= Set exercise =
Return every line of the data below verbatim, with nothing changed, added, or left out.

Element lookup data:
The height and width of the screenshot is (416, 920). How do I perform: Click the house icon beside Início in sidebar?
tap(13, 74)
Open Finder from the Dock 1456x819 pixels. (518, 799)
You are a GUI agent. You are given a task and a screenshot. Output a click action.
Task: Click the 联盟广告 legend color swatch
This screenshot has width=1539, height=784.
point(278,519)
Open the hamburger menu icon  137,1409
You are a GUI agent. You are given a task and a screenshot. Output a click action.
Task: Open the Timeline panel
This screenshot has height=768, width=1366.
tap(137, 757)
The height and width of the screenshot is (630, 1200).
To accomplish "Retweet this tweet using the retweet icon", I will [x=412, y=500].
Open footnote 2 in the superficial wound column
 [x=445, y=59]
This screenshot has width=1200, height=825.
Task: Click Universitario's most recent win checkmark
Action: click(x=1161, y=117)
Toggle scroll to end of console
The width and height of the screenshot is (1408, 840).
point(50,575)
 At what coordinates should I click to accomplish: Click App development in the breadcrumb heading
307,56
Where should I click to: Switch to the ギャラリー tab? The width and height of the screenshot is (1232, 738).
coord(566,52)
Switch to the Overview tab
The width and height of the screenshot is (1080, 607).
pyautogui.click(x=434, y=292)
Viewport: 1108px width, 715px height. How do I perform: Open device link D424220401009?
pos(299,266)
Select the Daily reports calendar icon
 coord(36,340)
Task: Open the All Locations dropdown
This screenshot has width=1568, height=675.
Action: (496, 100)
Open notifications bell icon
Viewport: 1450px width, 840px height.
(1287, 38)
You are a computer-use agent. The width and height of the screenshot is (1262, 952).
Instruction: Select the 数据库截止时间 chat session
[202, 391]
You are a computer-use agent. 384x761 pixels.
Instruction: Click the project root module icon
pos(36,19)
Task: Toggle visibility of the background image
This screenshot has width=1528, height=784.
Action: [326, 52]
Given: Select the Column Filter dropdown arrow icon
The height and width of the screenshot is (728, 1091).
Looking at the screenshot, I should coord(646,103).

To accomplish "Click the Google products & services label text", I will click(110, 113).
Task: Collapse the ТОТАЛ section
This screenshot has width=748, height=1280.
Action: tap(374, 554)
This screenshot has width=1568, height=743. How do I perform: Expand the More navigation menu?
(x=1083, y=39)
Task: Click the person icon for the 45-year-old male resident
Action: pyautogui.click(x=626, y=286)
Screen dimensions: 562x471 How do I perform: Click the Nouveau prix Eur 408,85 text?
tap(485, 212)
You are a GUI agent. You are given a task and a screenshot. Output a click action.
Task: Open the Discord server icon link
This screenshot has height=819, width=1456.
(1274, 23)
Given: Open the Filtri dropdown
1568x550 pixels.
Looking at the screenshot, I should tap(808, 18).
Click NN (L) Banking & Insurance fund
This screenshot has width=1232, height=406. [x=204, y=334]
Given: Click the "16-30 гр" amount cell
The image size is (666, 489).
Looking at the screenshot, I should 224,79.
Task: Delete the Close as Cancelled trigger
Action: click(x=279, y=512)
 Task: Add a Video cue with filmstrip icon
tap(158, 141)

= Full output =
The height and width of the screenshot is (416, 920). How do I perform: Click the house icon beside Início in sidebar?
tap(13, 74)
Open Finder from the Dock 1456x819 pixels. (518, 799)
You are a GUI agent. You are given a task and a screenshot. Output a click action.
Task: Click the 联盟广告 legend color swatch
This screenshot has width=1539, height=784.
point(278,519)
Open the hamburger menu icon  137,1409
You are a GUI agent. You are given a task and a screenshot. Output a click action.
Task: Open the Timeline panel
This screenshot has height=768, width=1366.
tap(137, 757)
The height and width of the screenshot is (630, 1200).
To accomplish "Retweet this tweet using the retweet icon", I will [x=412, y=500].
Open footnote 2 in the superficial wound column
 [x=445, y=59]
This screenshot has width=1200, height=825.
Task: Click Universitario's most recent win checkmark
Action: click(x=1161, y=117)
Toggle scroll to end of console
The width and height of the screenshot is (1408, 840).
point(50,575)
 At what coordinates should I click to accomplish: Click App development in the breadcrumb heading
307,56
Where should I click to: Switch to the ギャラリー tab? The width and height of the screenshot is (1232, 738).
coord(566,52)
Switch to the Overview tab
The width and height of the screenshot is (1080, 607).
pyautogui.click(x=434, y=292)
Viewport: 1108px width, 715px height. How do I perform: Open device link D424220401009?
pos(299,266)
Select the Daily reports calendar icon
 coord(36,340)
Task: Open the All Locations dropdown
This screenshot has width=1568, height=675.
Action: (496, 100)
Open notifications bell icon
Viewport: 1450px width, 840px height.
(1287, 38)
You are a computer-use agent. The width and height of the screenshot is (1262, 952).
Instruction: Select the 数据库截止时间 chat session
[202, 391]
You are a computer-use agent. 384x761 pixels.
Instruction: Click the project root module icon
pos(36,19)
Task: Toggle visibility of the background image
This screenshot has width=1528, height=784.
Action: [326, 52]
Given: Select the Column Filter dropdown arrow icon
The height and width of the screenshot is (728, 1091).
Looking at the screenshot, I should coord(646,103).

To accomplish "Click the Google products & services label text", I will click(110, 113).
Task: Collapse the ТОТАЛ section
This screenshot has width=748, height=1280.
Action: tap(374, 554)
This screenshot has width=1568, height=743. How do I perform: Expand the More navigation menu?
(x=1083, y=39)
Task: Click the person icon for the 45-year-old male resident
Action: pyautogui.click(x=626, y=286)
Screen dimensions: 562x471 How do I perform: Click the Nouveau prix Eur 408,85 text?
tap(485, 212)
You are a GUI agent. You are given a task and a screenshot. Output a click action.
Task: Open the Discord server icon link
This screenshot has height=819, width=1456.
(1274, 23)
Given: Open the Filtri dropdown
1568x550 pixels.
Looking at the screenshot, I should tap(808, 18).
Click NN (L) Banking & Insurance fund
This screenshot has width=1232, height=406. [x=204, y=334]
Given: Click the "16-30 гр" amount cell
The image size is (666, 489).
Looking at the screenshot, I should 224,79.
Task: Delete the Close as Cancelled trigger
Action: click(x=279, y=512)
 Task: Add a Video cue with filmstrip icon
tap(158, 141)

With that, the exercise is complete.